| Aim of the exercise |
How many lines in the material below contain the string "button"? Reply with the number alone.

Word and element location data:
----------

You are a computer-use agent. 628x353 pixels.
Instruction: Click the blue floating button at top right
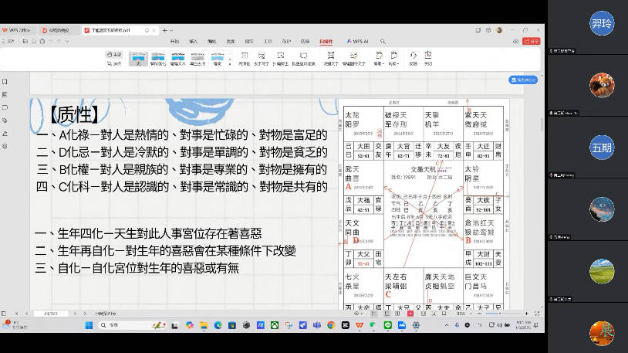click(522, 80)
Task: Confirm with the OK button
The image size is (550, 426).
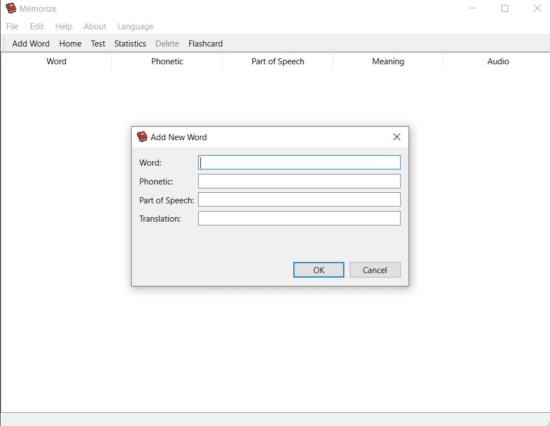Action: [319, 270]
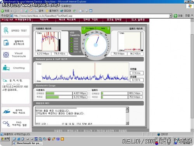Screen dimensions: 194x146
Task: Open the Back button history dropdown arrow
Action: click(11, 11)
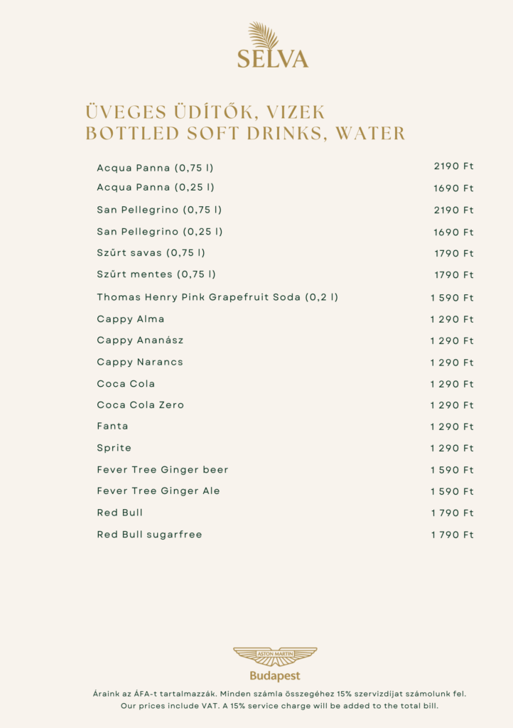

----------

| Solution below |
3